I have many, many cookbooks. Most date from the 1970s and early 1980s, when I was in college and single and interested in cooking. I tore recipes out of newspapers on Wednesdays, the day of the grocery ads and the food sections. Some of them I tried, but more of them I stuck in file boxes or between the leaves of cookbooks, apparently randomly. I bought grocery store magazines for their recipes, especially the Christmas issues. I have three or four years of Gourmet magazine (three or four linear feet). The cookbooks and file boxes and magazines have followed me around for decades. Once I finally got married and had a family to care for, though, I was older and tireder. I was not all that interested in cooking. I mean, I don't mind it terribly, but it's a bit of a chore. You do it one evening and next thing you know, it's time to cook dinner again!

It has occurred to me I don't need all these cookbooks. There's only a handful I have used in many years. But surely some are worth keeping for that rainy day that I might decide to spend in the kitchen? So here's what I'm thinking. I'm going to take them down one by one and try a single promising-looking recipe. If it's a winner, the book's a keeper. If it's not worth the trouble, the book is out the door.
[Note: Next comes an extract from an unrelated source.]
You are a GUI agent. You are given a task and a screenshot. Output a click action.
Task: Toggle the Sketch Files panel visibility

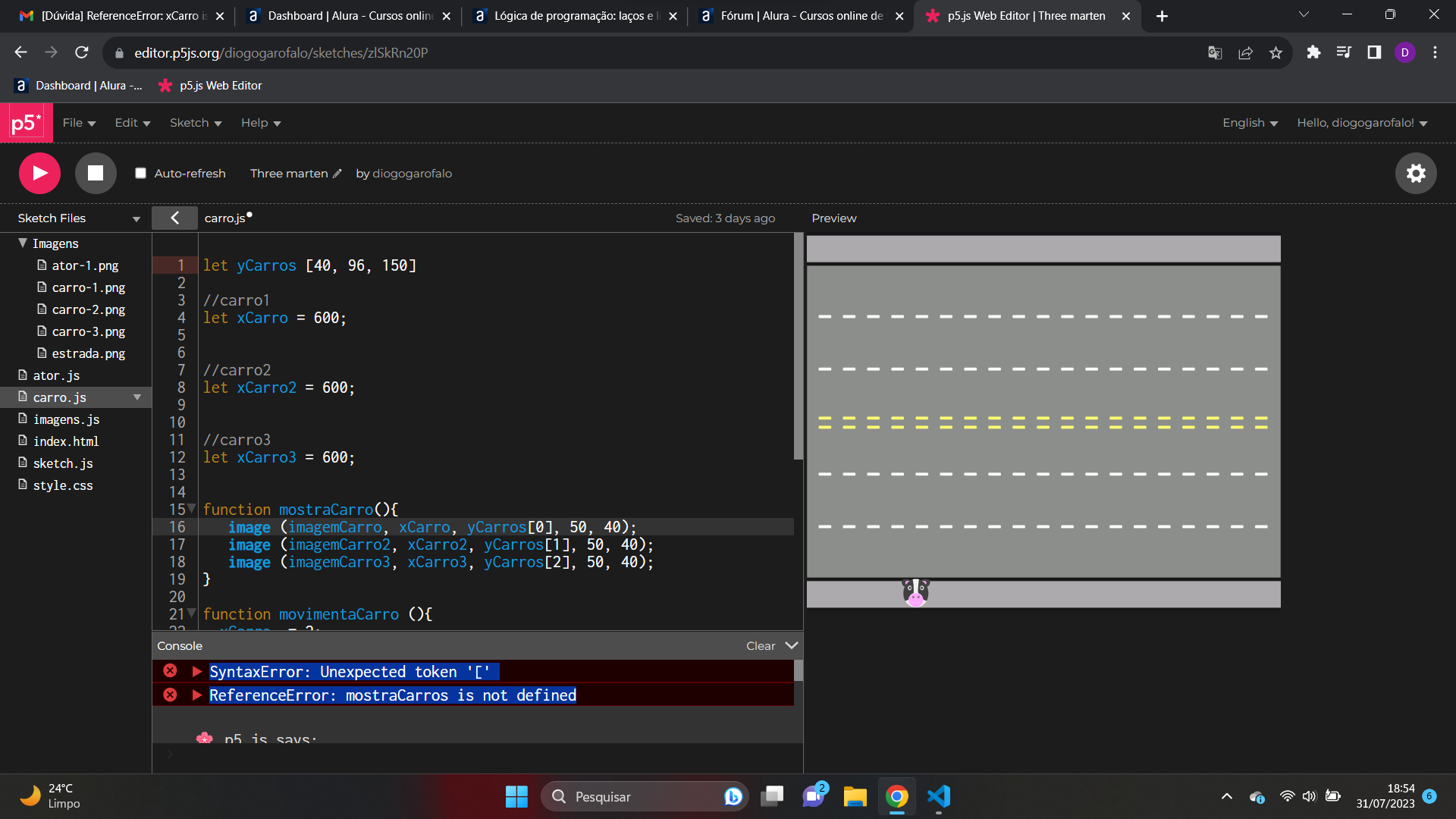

Let's call this blog entry the first of an occasional series.

The book:

What's Cooking in our National Parks

The recipe:

"Chicken by Candlelight"

16 pieces chicken, assorted
1/4 c. butter
1 T. lemon juice
1/2 t. salt
1/2 t. pepper
1/2 t. paprika
1/2 c. chopped green onions
1/4 c. minced parsley
1 c. dry white table wine
Grape clusters

Place chicken in baking pan, skin side down. Put all remaining ingredients over pieces. Bake in moderate oven (375 degrees) for 1 hour. Turn chicken, skin side up. Continue baking for 30 minutes. Baste and increase temperature to 400 degrees to allow browning and looseness; bake about 30 minutes moore. Pour pan drippings over chicken for serving. Garnish with grape clusters. Good with rice. Yields about 4 servings.

Excellent for romantic setting and special occasions!

The execution:

I halved the recipe for my family of three. I followed the instructions pretty closely even though it seemed like too much cooking time. I forgot to garnish with grape clusters even though I had bought them.

The verdict:

Not worth it. If I were to do it again I would knock off 20-30 minutes of cooking time--it was charred and though the dark meat tasted OK the white meat was dry. The onions and parsley were so far cooked into the sauce that you didn't notice them. But the main thing is that it tasted about the same as a rotisserie chicken from the grocery store and was no less expensive to make. Maybe if I had remembered the grape clusters . . .

So this book will be contributed to the PTA Thrift Shop. Bonus: a newspaper clipping, undated, "Kiss-Me Cake stays popular."